SÉRIE D'EXERCICES:
[A] Recopiez le passage du texte sur le régime des dockers, de « Défaillant tant sur » à « régime de l’intermittence. ».
[B] Poursuivez le texte sur le régime d'emploi des dockers à partir de sa dernière phrase.

##### TEXTE FOURNI

Un groupe de travail a alors été mis en place. Il a rassemblé, autour de Mme Martine Bonny, ancienne présidente du directoire des grands ports maritimes de Rouen et de Dunkerque, aujourd’hui inspectrice générale de l’écologie et du développement durable, l’ensemble des acteurs du secteur de la manutention portuaire : les syndicats de dockers, les représentants des entreprises de manutention, les représentants des entreprises utilisatrices de transport de fret, les autorités portuaires, les membres de l’administration en charge du transport maritime et des personnalités qualifiées. Je tiens à saluer ici l’esprit constructif et la qualité du travail qui a été accompli à cette occasion.
Avant de présenter le contenu de cette proposition de loi, je voudrais rappeler brièvement le cadre historique dans lequel elle s’inscrit.
Le régime d’emploi des dockers a été fixé après la Seconde Guerre mondiale par la loi du 6 septembre 1947. Il visait à concilier deux objectifs apparemment exclusifs l’un de l’autre : la stabilité et la flexibilité inhérente à l’activité portuaire.
Les dockers titulaires d’une carte professionnelle délivrée par le bureau central de la main-d’oeuvre du port devaient pointer à l’embauche deux fois par jour. Ils étaient recrutés pour une journée ou une demi-journée, en fonction de l’activité portuaire. Ils bénéficiaient d’une priorité d’embauche sur les autres personnels pour les emplois de manutention portuaire définis par voie réglementaire. Si l’activité n’était pas suffisante, ceux qui n’avaient pas pu être embauchés recevaient une indemnité. Si, au contraire, ils n’étaient pas assez nombreux un jour donné, il était fait appel à des dockers occasionnels. Ceux-ci ne bénéficiaient pas des mêmes garanties mais n’étaient pas non plus soumis aux mêmes contraintes.
Défaillant tant sur le plan économique que sur le plan social, ce régime a été réformé par la loi du 9 juin 1992, celle qu’on appelle communément la loi Le Drian. Celle-ci a permis de substituer au régime de l’intermittence généralisée une mensualisation des dockers professionnels, dans le cadre de contrats à durée indéterminée relevant du droit commun du travail. En conséquence, elle a interdit la délivrance de cartes professionnelles pour l’avenir, programmant ainsi l’extinction progressive du régime de l’intermittence.
Un régime transitoire a toutefois été mis en place pour les dockers titulaires à cette date de la carte professionnelle qui ne souhaitaient pas passer à la mensualisation. Ces dockers, appelés dockers professionnels intermittents, sont aujourd’hui moins de soixante-dix à exercer réellement leur activité sur un port et les derniers devraient partir en retraite d’ici à 2018.
L’affaire qui a éclaté à Port-la-Nouvelle en 2013 a fait craindre aux acteurs portuaires que la disparition du dernier docker intermittent sur un port donné n’implique la suppression de la priorité d’embauche dont bénéficient sur ce port les dockers professionnels mensualisés créés par la loi de 1992 ainsi que les dockers occasionnels, dont le régime n’a pas été supprimé par cette loi. Les articles du code des transports résultant de la loi de 1992 donnaient lieu en effet à des interprétations divergentes sur ce point.

##########
##### ENREGISTREMENTS FOURNIS

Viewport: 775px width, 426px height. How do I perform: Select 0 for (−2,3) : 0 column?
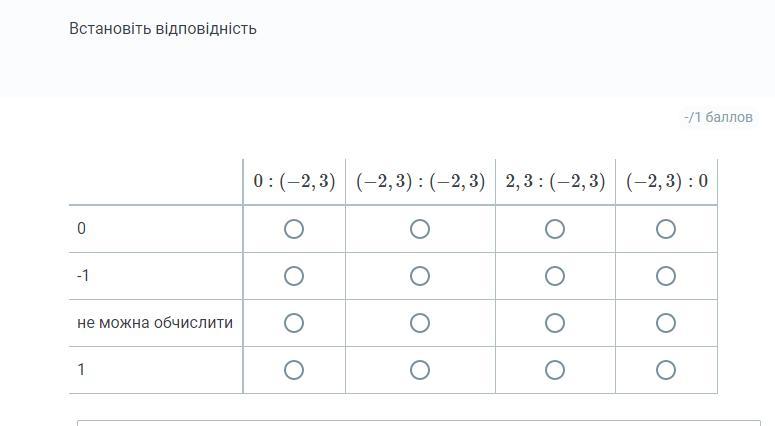coord(666,229)
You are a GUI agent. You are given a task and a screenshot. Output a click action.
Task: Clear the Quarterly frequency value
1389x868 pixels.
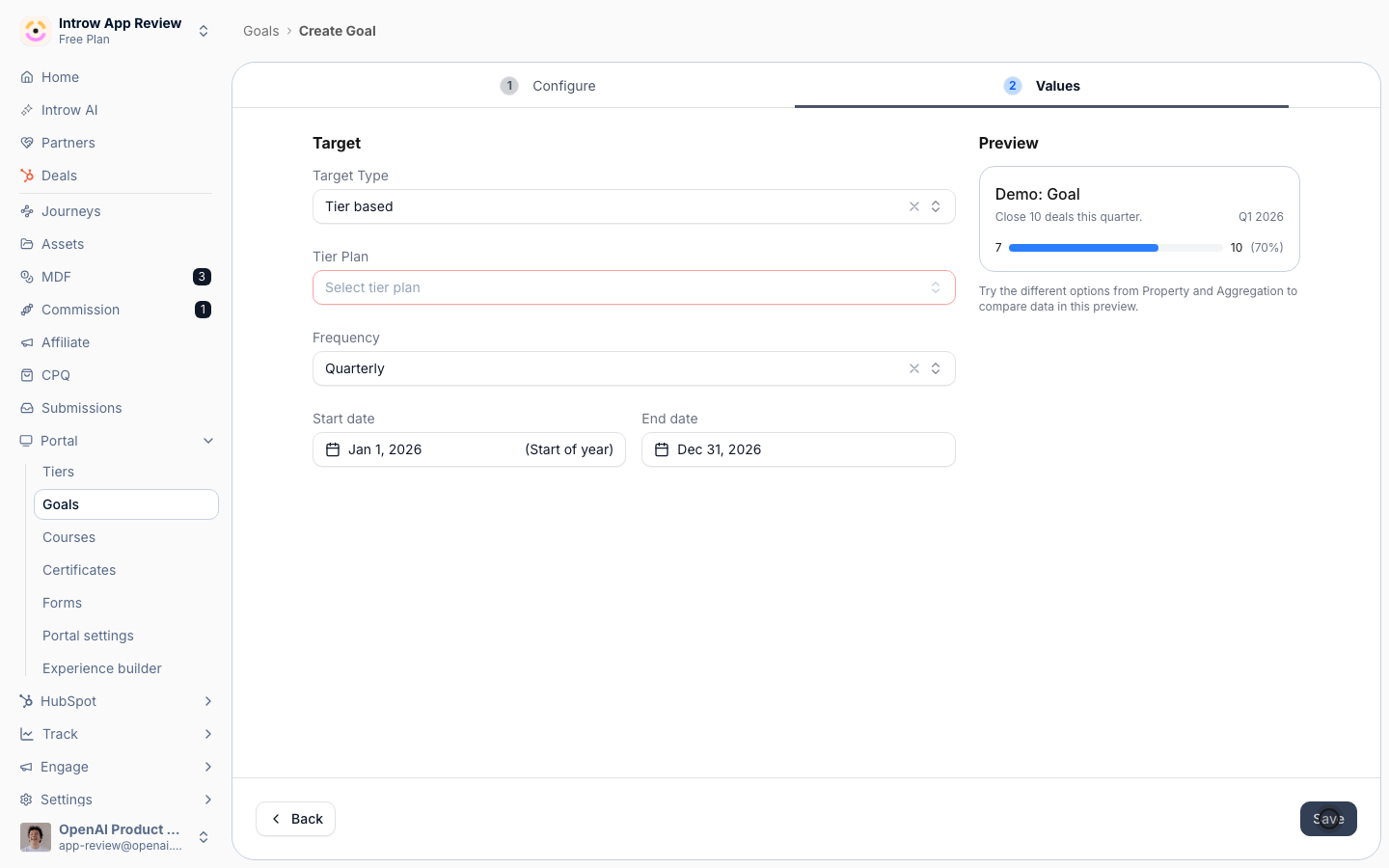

##########

RÉPONSES PAR EXERCICE:
[A]
Défaillant tant sur le plan économique que sur le plan social, ce régime a été réformé par la loi du 9 juin 1992, celle qu’on appelle communément la loi Le Drian. Celle-ci a permis de substituer au régime de l’intermittence généralisée une mensualisation des dockers professionnels, dans le cadre de contrats à durée indéterminée relevant du droit commun du travail. En conséquence, elle a interdit la délivrance de cartes professionnelles pour l’avenir, programmant ainsi l’extinction progressive du régime de l’intermittence.

[B]
Le travail mené par le groupe animé par Mme Martine Bonny a permis d’améliorer la rédaction des textes, de manière à supprimer toute corrélation entre l’existence d’un régime de priorité d’emploi des dockers et la présence de dockers intermittents sur une place portuaire. C’est l’objet des articles 1 à 5 et des articles 7 et 8.
Par ailleurs, ce texte vise à clarifier le périmètre de la priorité d’emploi des dockers. C’est l’objet de l’article 6.
Cette évolution est d’autant plus nécessaire que la loi du 4 juillet 2008 a entraîné d’importants changements dans le domaine de la construction et de la gestion des outillages. Ceux-ci avaient rendu obsolètes les notions employées jusqu’alors pour définir le périmètre d’activité des dockers, par exemple celle de postes publics ou encore celle de lieux à usage public.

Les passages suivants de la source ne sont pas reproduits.